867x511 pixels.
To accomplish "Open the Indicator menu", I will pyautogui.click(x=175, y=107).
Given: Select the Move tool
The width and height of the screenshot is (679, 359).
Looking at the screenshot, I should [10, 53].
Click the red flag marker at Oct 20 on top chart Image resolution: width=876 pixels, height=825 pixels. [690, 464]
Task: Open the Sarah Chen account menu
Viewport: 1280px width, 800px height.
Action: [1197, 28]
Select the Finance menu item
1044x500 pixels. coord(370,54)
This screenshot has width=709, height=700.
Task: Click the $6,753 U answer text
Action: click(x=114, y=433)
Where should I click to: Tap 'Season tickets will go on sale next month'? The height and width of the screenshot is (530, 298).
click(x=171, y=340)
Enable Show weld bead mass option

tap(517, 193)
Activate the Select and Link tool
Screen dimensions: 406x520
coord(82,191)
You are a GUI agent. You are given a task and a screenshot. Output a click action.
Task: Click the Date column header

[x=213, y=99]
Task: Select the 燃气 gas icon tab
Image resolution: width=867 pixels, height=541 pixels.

--- --- ---

◆ What to produce ◆
Write out every line of the listing that holds the word "tool".

◆ Answer to the exercise ◆
Given: Select the Move tool
Activate the Select and Link tool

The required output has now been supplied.